CAPÍTULO 14


CAPÍTULO 14: Un fraile más.

Transcurrieron unos días maravillosos. Calcetín era un frailico más. Dormía en una cama de madera. Se levantaba a las seis. Comía en la mesa con los frailes, pero no creáis que comía paja, sino berzas, lentejas y bacalao; el agua casi no le gustaba. Prefería el vino. Pero ningún fraile quería estar a su lado porque al menor descuido le comía su comida. En la huerta estaba encargado de la noria, pero como los frailes lo querían mucho, fray Tiburcio, el herrero, se enganchaba él a la noria. Mientras tanto, el burro dormía la siesta al lado de fray Perico.

Y una gran paz, una gran alegría comenzó a reinar en el convento.

El borriquillo, que tenía su celda al lado de fray Perico, era el primero que se acostaba, y todos los frailes iban a darle las buenas noches. Le llevaban una zanahoria, una hoja de lechuga, una naranja, un puñado de higos. ¡Qué pelmazos! Le arreglaban la almohada, le mullían el colchón, lo arropaban bien con las mantas y fray Perico le contaba un cuento para que se durmiera. Daban las nueve y ya estaban los frailes roncando. El que más roncaba era fray Perico. Hacía un ruido como una trompeta vieja. Los frailes se levantaban enojados porque calcetín podía despertarse con aquellos ronquidos. Pom, pom, pom, daban golpes en la puerta.

El único que no dormía era el padre superior, que se pasaba muchas noches rezando el rosario o echando las cuentas del convento.

¡Kikirikí! Los frailes, tiritando, saltaban de la cama y corrían por el pasillo para entrar en calor.

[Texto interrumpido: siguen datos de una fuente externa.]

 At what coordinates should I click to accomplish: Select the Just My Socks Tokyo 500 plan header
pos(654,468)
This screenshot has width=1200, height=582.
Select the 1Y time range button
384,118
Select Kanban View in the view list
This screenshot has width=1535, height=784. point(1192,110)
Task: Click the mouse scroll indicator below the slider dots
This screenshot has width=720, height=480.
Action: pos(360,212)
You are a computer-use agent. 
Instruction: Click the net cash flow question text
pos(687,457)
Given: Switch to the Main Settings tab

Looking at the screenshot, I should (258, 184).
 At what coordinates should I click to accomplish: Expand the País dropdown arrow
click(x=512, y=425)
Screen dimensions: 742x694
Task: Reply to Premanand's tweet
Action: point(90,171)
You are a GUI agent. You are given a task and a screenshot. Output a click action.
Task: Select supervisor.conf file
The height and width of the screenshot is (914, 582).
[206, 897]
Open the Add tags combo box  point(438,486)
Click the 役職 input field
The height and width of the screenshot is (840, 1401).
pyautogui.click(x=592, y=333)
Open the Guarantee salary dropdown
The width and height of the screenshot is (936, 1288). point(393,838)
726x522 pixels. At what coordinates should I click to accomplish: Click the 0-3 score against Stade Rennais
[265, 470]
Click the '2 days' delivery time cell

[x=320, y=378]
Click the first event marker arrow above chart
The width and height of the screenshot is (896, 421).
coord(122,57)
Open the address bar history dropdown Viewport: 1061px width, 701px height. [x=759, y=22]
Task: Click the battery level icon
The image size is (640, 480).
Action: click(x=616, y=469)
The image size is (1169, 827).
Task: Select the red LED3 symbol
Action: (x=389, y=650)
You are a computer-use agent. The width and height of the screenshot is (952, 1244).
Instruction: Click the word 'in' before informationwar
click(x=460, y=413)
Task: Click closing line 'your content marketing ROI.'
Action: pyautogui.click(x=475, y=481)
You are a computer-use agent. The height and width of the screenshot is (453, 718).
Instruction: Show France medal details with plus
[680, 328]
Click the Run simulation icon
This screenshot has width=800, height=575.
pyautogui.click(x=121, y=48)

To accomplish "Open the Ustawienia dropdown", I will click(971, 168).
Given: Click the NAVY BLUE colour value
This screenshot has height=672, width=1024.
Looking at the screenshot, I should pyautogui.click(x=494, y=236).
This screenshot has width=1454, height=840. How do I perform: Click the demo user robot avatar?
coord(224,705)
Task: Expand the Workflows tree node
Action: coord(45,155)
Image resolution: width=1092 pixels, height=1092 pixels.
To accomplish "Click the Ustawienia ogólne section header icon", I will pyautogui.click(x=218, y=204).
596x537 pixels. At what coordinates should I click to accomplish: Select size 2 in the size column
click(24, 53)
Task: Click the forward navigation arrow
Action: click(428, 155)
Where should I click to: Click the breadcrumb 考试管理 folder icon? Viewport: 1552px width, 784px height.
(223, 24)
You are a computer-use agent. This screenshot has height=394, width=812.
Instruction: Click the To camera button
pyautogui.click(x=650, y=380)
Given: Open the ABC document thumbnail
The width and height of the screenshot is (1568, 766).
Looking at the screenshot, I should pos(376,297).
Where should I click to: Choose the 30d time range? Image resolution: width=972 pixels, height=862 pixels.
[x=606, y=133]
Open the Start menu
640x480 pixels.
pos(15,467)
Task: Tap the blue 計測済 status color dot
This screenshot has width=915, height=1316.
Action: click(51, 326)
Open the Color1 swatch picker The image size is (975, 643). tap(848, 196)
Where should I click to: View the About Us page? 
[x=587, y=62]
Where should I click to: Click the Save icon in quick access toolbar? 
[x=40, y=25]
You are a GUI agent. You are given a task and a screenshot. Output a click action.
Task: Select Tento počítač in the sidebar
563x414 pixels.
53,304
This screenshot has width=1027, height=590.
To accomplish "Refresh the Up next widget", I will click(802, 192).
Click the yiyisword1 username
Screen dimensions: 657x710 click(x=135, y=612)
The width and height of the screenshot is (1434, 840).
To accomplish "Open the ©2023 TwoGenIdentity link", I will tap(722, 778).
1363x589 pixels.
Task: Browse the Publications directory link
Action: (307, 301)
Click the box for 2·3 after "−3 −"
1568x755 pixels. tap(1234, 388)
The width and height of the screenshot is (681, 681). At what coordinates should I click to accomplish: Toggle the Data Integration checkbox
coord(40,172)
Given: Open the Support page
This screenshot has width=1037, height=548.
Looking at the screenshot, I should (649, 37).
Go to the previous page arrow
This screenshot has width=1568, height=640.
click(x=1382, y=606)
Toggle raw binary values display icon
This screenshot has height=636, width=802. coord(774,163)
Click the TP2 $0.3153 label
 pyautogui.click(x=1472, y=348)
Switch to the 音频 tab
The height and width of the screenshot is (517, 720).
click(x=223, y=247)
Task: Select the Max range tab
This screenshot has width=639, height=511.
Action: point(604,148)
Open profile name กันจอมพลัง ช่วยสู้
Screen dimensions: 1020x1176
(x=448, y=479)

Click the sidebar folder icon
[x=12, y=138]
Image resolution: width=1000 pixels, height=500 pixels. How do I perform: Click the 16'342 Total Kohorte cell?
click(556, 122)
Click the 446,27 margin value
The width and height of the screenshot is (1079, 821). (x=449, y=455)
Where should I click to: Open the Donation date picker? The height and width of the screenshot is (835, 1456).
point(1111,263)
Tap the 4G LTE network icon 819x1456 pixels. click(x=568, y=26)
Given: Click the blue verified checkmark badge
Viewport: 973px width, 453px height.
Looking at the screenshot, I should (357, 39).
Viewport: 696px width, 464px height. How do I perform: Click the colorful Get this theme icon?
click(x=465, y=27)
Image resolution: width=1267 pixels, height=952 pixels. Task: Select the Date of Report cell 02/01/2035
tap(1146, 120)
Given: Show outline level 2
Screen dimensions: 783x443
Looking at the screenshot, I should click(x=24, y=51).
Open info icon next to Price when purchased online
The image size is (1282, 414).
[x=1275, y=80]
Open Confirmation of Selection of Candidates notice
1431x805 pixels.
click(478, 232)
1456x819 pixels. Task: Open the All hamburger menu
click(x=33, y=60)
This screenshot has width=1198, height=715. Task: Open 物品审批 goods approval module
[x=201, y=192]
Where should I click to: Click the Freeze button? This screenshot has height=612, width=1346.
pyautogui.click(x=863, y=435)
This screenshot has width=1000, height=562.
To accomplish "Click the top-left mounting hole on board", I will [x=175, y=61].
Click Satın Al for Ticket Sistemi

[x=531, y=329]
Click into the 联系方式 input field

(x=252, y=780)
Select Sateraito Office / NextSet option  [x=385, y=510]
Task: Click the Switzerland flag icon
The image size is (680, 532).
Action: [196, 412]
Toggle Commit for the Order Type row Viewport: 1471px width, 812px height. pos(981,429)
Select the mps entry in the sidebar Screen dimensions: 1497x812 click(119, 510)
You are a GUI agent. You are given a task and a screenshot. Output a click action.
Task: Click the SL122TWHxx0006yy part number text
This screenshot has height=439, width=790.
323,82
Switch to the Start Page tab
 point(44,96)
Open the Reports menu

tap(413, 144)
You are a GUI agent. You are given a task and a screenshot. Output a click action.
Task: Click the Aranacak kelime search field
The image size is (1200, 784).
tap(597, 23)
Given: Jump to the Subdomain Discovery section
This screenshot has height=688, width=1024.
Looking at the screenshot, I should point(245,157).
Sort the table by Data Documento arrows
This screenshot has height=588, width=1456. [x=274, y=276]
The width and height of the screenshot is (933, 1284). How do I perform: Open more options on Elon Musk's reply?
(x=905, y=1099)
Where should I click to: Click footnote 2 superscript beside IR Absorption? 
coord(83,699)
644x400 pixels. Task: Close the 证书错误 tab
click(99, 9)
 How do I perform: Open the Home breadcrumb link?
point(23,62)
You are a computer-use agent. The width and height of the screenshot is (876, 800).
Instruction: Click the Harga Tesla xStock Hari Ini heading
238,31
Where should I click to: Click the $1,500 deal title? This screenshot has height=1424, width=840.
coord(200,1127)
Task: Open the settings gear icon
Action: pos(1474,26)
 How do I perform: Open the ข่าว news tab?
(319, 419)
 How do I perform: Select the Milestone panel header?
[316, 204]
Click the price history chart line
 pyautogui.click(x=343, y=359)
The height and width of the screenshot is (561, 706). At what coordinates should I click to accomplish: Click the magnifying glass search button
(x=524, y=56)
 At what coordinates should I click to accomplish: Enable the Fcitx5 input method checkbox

Bien lavados y peinados, iban a despertar al borrico, le daban los buenos días, le lavaban la cara y las orejas y luego lo secaban y lo peinaban.

Fray Perico no quería levantarse. El burro tiraba del colchón con los dientes y echaba a fray Perico al suelo. El pobre fraile se levantaba con los ojos cerrados, se ponía las zapatillas al revés, se llevaba una sábana creyendo que era una toalla, en vez de jabón asía una onza de chocolate, se lavaba con un dedo, se limpiaba los dientes con el cepillo de los zapatos, y se volvía a meter en la cama con zapatos y todo.

¡Dan, dan, dan! Los frailes tocaban uno por uno la campanilla al entrar en la iglesia. Pero ya no eran veinte campanadas: eran veintiuna, porque fray Calcetín también tiraba de la cuerda con la boca. Entraba en la iglesia y se colocaba en un sitio al lado de San Francisco.

El buen San Francisco sonreía tiernamente al verlo.

Ésa era la vida apacible del convento uno y otro día. Todos estaban contentos, nada turbaba aquella paz. Hasta que llegó el invierno. Nevaba copiosamente aquellos días. En el convento, los frailes se ponían papeles debajo del hábito para resistir el frío, y encendían astillas por los rincones. Todos tenían sabañones. Todos. ¡Hasta el borrico en las orejas!

En la huerta, los frailes echaban batallas con bolas de nieve; todos tenían algún chichón en la cabeza. En la biblioteca no había quien parase, y fray Olegario no podía escribir porque se le helaba la tinta.

San Francisco tiritaba en su altar, y fray Perico se quitaba una manta por la noche y la ponía sobre los hombros del santo.